No, what is happening is that the Palestinians who live in the West Bank and Gaza are fighting, in the case of the PA, for recognition of Palestine as a state, and in the case of Hamas, for destruction of the Israeli state (but without realistic hope of success); and the Palestinians outside of Israel, the WB and Gaza - refugees who are kept in refugee camps by their brother Arabs in many cases - are fighting for the “right of return” or at the least for some better situation.

As can be seen, it is too simplistic to say “the Palestinans” have any one set of motives, as they are very differently situated - Palestinians within Israel are Israeli citizens; Palestinians in the WB are governed by the PA, which includes both Muslim and Christian Palestinians; Palestinains in Gaza are ruled by Hamas, which is expressly Islamic and so does not include Christian Palestinians; etc.

But that being said, about the least of their concerns, collectively, is that Israel was founded as an expressly ethno-nationalist state - except in the sense that if it wasn’t, it presumably would not exist at all.

I don’t usually like the phrase “there’s enough blame to go around” because there is usually one side that pretty clearly bears the lion’s share of the blame but I think it applies in this case.

The problem is that it is very easy to criticize terrorists without anyone pointing fingers at you, but if you criticize Israel, people will call you an anti-semite.

If making an arab an israeli citizen somethign that makes them stop “fighting israel” doesn’t it make sense to make more of them citizens?
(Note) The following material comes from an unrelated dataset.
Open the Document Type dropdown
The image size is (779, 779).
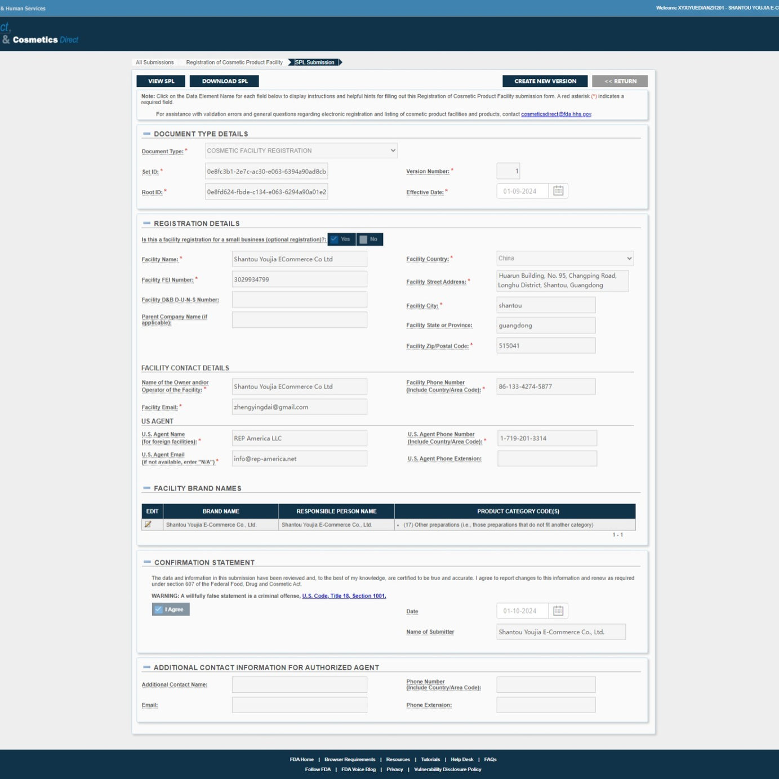point(301,150)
Or do they smell funny like Mexicans do here?

Isn’t the ethnocentric nature of the state of israel one of the major hurdles to passing out Israeli citizenship to the palestinian refugees?

I’m sure that they don’t want Arabic citizens to outvote Jewish ones.
:slight_smile:

The problem is not simply that these refugees and their desendants want citizenship. The major part of the problem is that they want their lands back when they “return”. However, this would not be easy (or even possible) to accomodate peacefully, as there exists a whole population who has grown up on those lands - in many cases, Jews who have been in turn turfed out of Arab countries without their lands or goods (half the population of Israel is Mizrahim).
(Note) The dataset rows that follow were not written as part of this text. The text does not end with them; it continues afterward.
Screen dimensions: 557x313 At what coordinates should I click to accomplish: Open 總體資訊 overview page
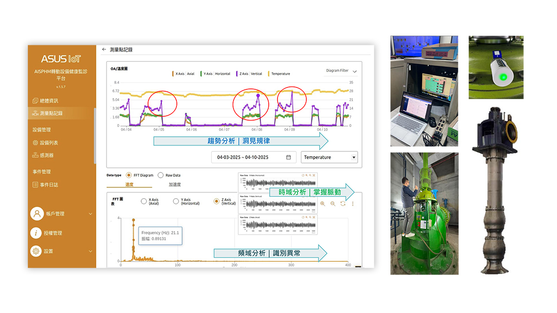[48, 101]
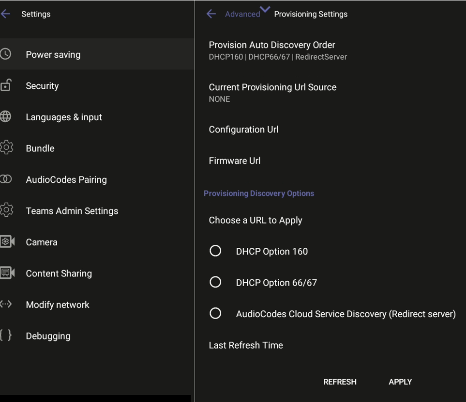Select the DHCP Option 66/67 radio button
Image resolution: width=466 pixels, height=402 pixels.
pyautogui.click(x=215, y=282)
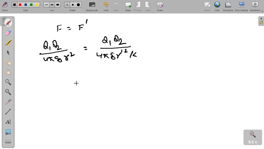264x149 pixels.
Task: Select the Draw Lines tool
Action: [x=8, y=112]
This is of course not an issue, or not as major an issue, with the Arabs that never left.

It would not satisfy these refugees to simply give them citizenship. Moreover, because of these events, these refugees harbour a certain amount of resentment towards Israel, which they see as having dispossessed them.

In short, simply offering them citizenship will not make them similarly situated to the currently existing Israeli Arab citizens. This is yet another reason why there is no simple solution to what the “Palestinians” want - they are not a homogenous group. What Israeli Palestinians want is not going to be the same as what West Bank Palestinians want, which in turn is not the same as what refugee Palestinians want.

Please note that this concern would be the same no matter whether Israel was a “Jewish” state or not.

It should be noted that the Palestinians don’t want to be Israeli citizens, would view being offered it an insult, and would regard any of their leaders who asked for it to be a “collaborator”, which is about the worst word you can call a Palestinian.

The Palestinians of East Jerusalem have been offered citizenship repeatedly and, almost without a single exception have rejected it.

Terrorists being Palestinians, right? Like State of Israel never committed act of terror? Or, God forbid, fighting against an occupying force with all and anything you got on your own land to be considered normal reaction?

And by ‘occupying force’ you mean children attending school?

Is that what they call it now? Attending school?